Postgresql Partitioned Tables
- Maintenance of large tables and indexes can become very time and resource consuming. At the same time, data access performance can reduce drastically for these objects. Partitioning of tables and indexes can benefit the performance and maintenance in several ways
- Query performance can be improved as access can be limited to relevant partitions only.
- Partitioning refers to splitting what is logically one large table into smaller physical pieces,these partitions would be assigned to different tablespaces to reduce device contention.
- There is a greater ability for parallelism with more partitions by using WITH (parallel_workers = 4) key word.
- Table partitioned is faster than index.
- New Features Available in Postgresql 10x.It like same as oracle Partition.you can make table partition based on tablespace
Types of Partitioned Tables:-
1.Range Partitioning
The table is partitioned into “ranges” defined by a key column or set of columns, with no overlap between the ranges of values assigned to different partitions. For example, one might partition by date ranges or by ranges of numbers(1 to 100,101 to 200,…etc).
For Example: – Key based
- number
- date [FROM (‘2017-01-01’) TO (‘2018-01-01’)]
2.List Partitioning
The table is partitioned by explicitly listing which key values appear in each partition.
For Example: – Fixed List (selected Key value)
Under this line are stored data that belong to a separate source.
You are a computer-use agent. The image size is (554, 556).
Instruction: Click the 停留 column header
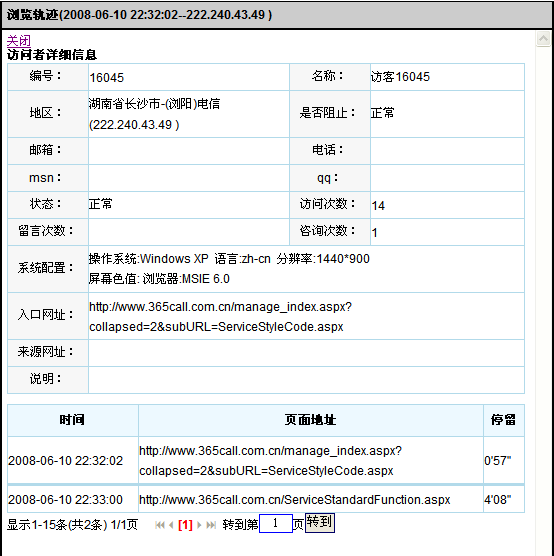[503, 420]
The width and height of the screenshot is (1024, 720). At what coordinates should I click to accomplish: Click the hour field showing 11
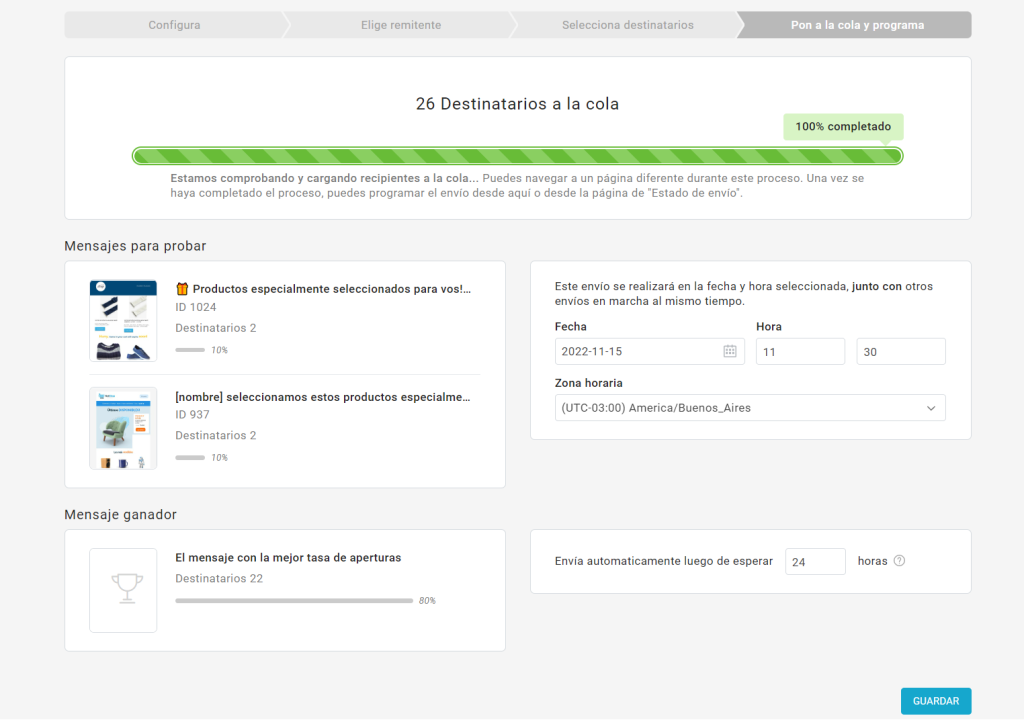[800, 351]
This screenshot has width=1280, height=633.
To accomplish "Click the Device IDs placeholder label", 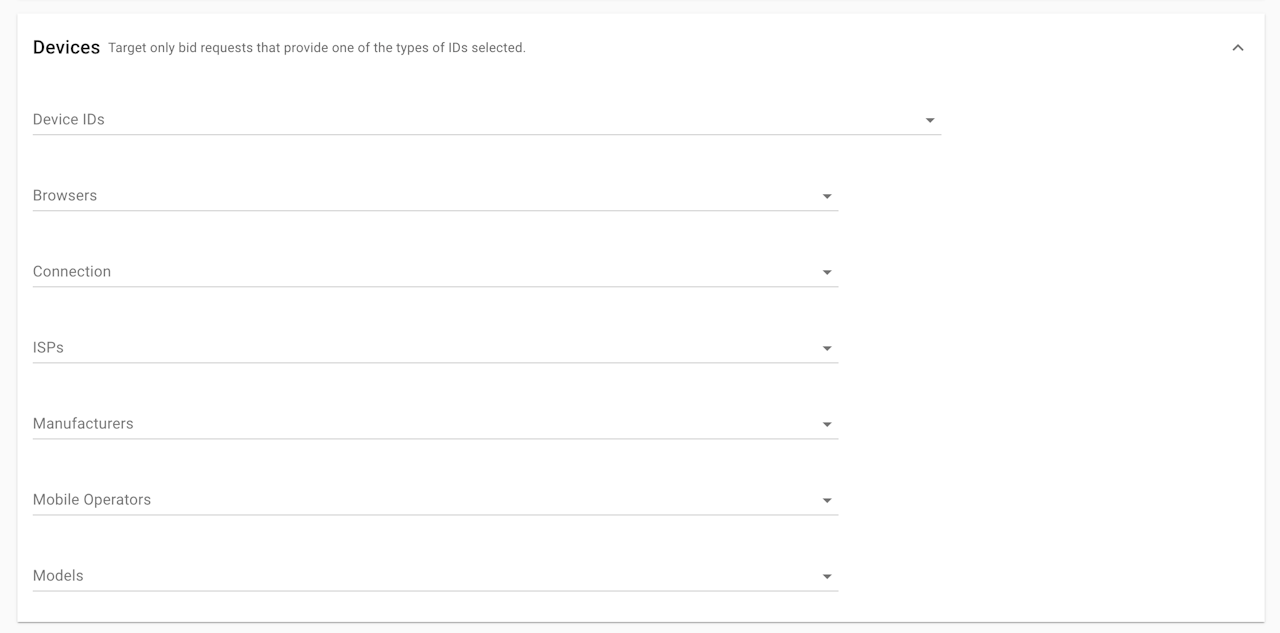I will [x=69, y=119].
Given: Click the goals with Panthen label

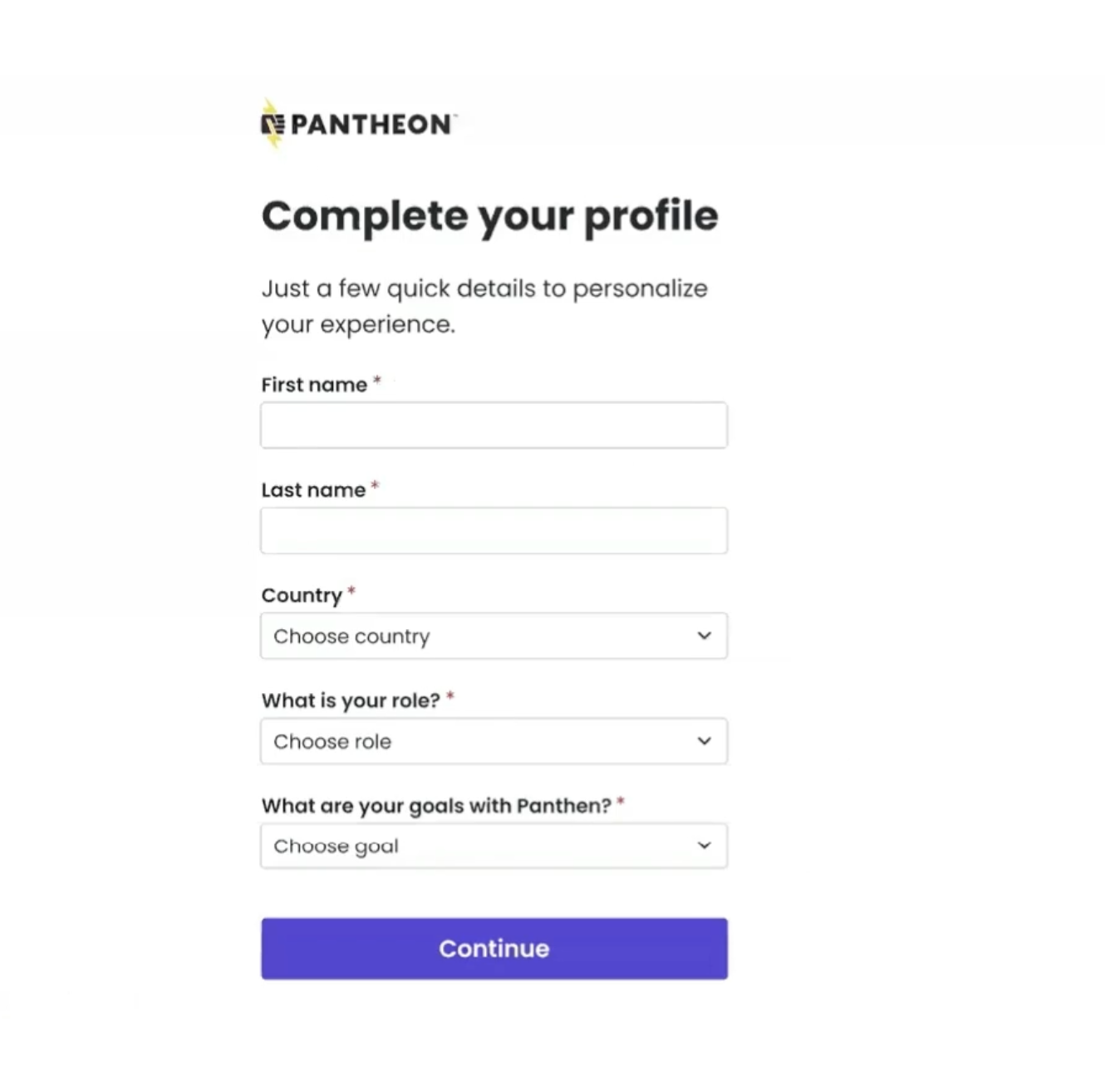Looking at the screenshot, I should (436, 806).
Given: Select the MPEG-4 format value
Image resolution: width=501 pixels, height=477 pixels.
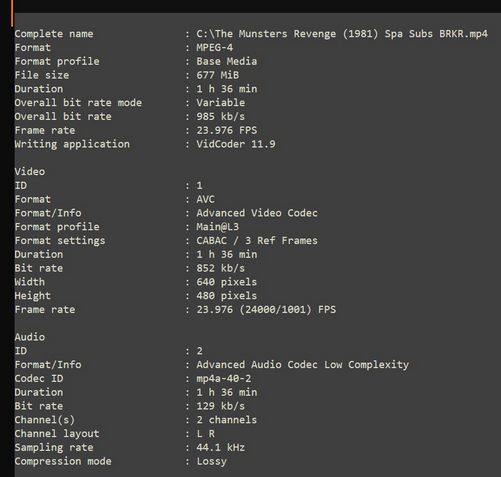Looking at the screenshot, I should [215, 47].
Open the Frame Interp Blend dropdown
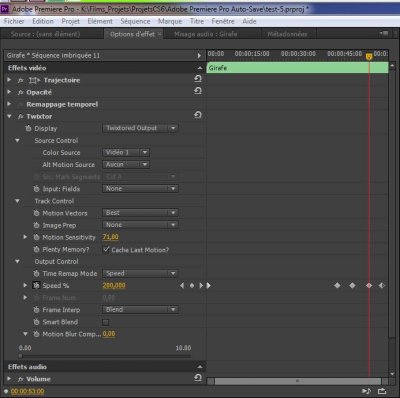 point(140,309)
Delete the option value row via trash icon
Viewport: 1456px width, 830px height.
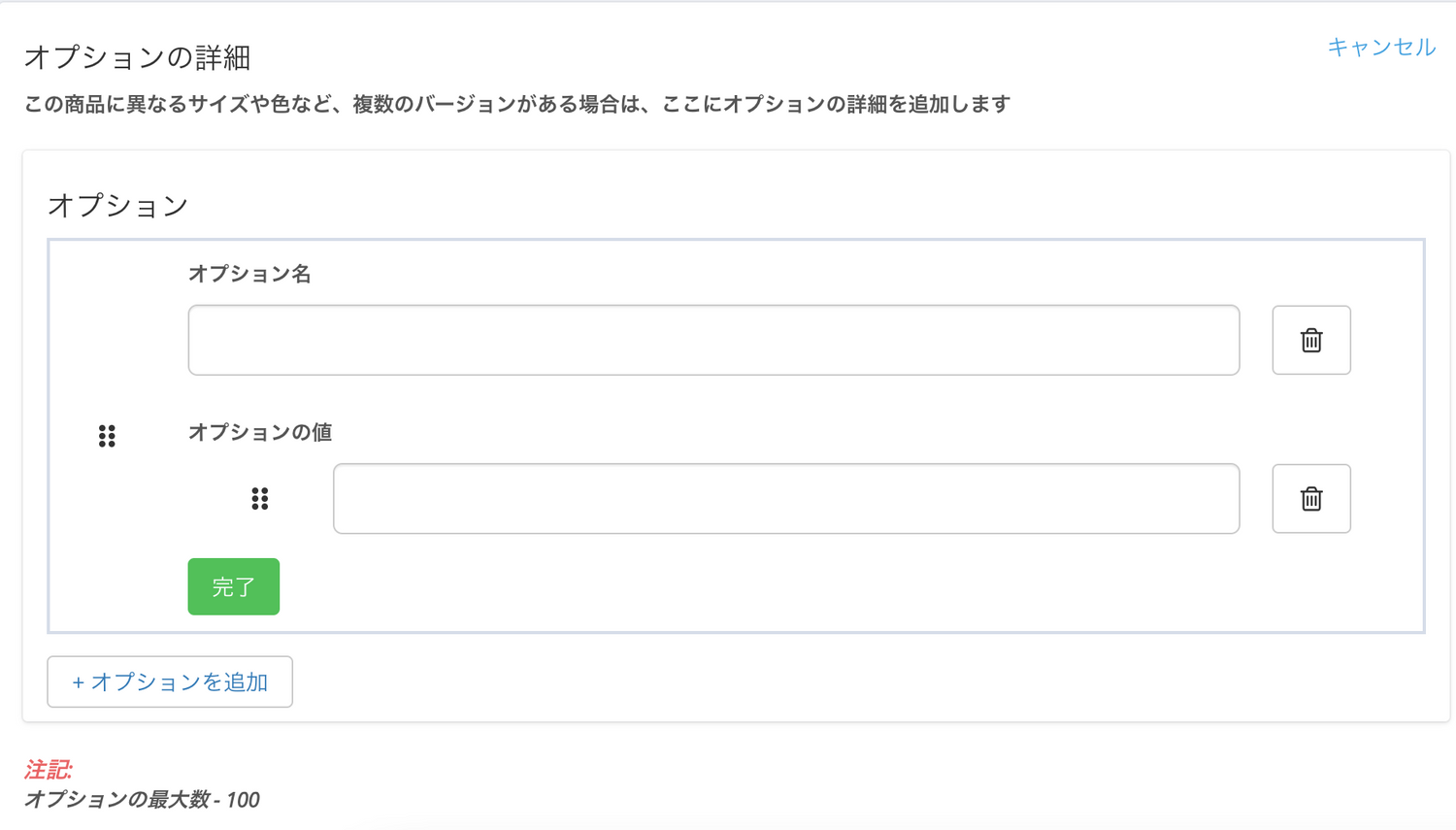(x=1310, y=498)
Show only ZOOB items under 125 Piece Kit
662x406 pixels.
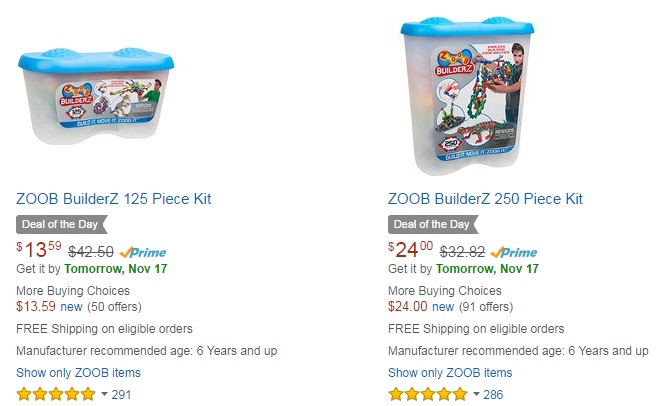(79, 372)
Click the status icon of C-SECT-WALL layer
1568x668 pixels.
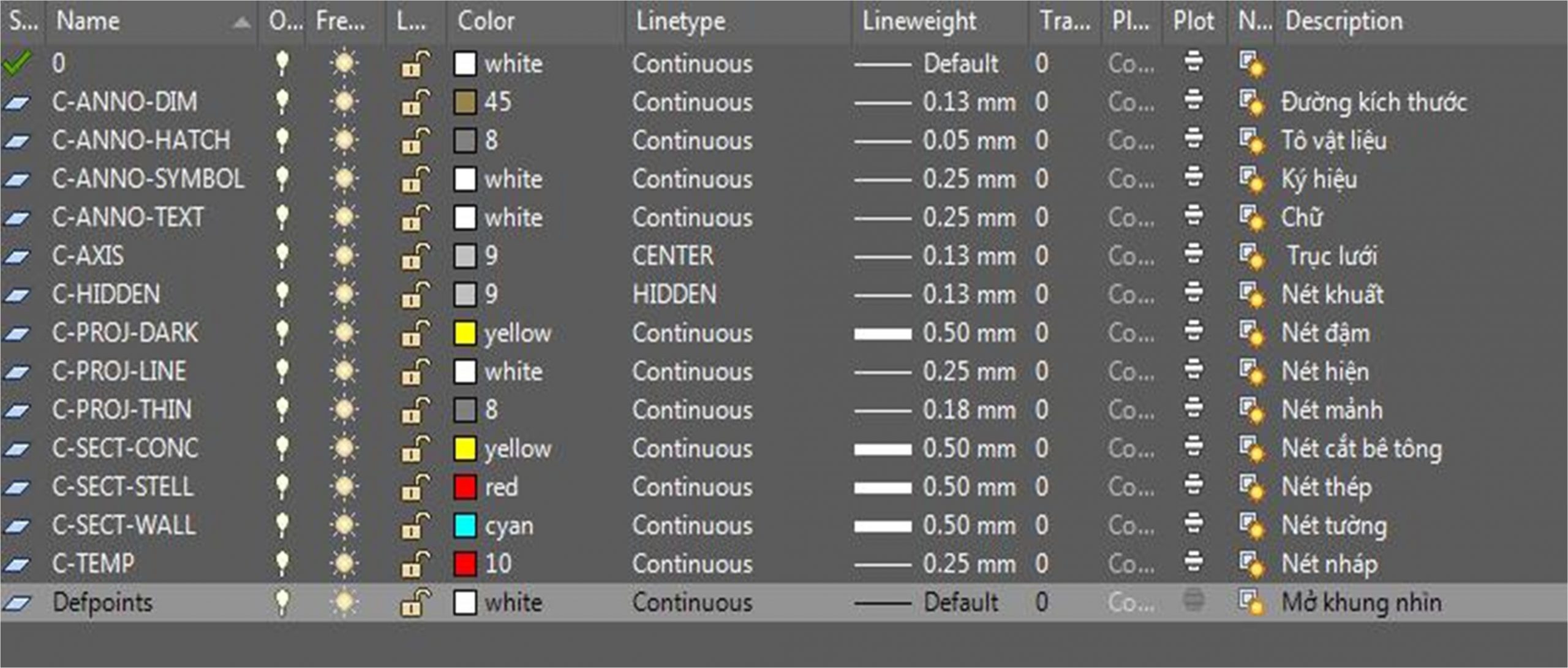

- village (pulicat, ponneri, zimcan)
- city (chennai, new york, london)
- Department (like college department ECE, EEE, CSE, government department)
Before Postgresql 10x :
Create steps:-
Step 1:-
Create the “master” table, from which all of the partitions will inherit.
CREATE TABLE m1 (city_id int not null,logdate date not null);
Step 2:-
Create several “child” tables that each inherit from the master table.
Normally, these tables will not add any columns to the set inherited from the master.
CREATE TABLE m1_part1 (CHECK ( logdate >= DATE '2017-02-01' AND logdate < DATE '2017-03-01' ) ) INHERITS (m1); CREATE TABLE m1_part2 ( CHECK ( logdate >= DATE '2017-03-01' AND logdate < DATE '2017-04-01' )) INHERITS (m1); CREATE TABLE m1_part3 ( ) INHERITS (m1); CREATE TABLE m1_part4 ( ) INHERITS (m1);
Step 3:-
Define a trigger or rule to redirect data inserted into the master table to the appropriate partition.
CREATE OR REPLACE FUNCTION part_func() RETURNS TRIGGER AS $$ BEGIN IF ( NEW.logdate >= DATE '2017-02-01' AND NEW.logdate < DATE '2017-03-01' ) THEN INSERT INTO m1_part1 VALUES (NEW.*); ELSIF ( NEW.logdate >= DATE '2017-03-01' AND NEW.logdate < DATE '2017-04-01' ) THEN INSERT INTO m1_part2 VALUES (NEW.*); ELSE RAISE EXCEPTION 'Date out of range. Fix the part_func() function!'; END IF; RETURN NULL; END; $$ LANGUAGE plpgsql;
CREATE TRIGGER insert_measurement_trigger BEFORE INSERT ON m1 FOR EACH ROW EXECUTE PROCEDURE part_func();
Making partition existing table in postgres:
Since #1 requires copying data from the master to the child while it is in an active production environment, I personally went with #2 (creating a new master). This prevents disruptions to the original table while it is actively in use and if there are any issues, I can easily delete the new master without issue and continue using the original table. Here are the steps to do it:
- Create new master table.
CREATE TABLE new_master ( id serial, counter integer, dt_created DATE DEFAULT CURRENT_DATE NOT NULL );
- Create children that inherit from master.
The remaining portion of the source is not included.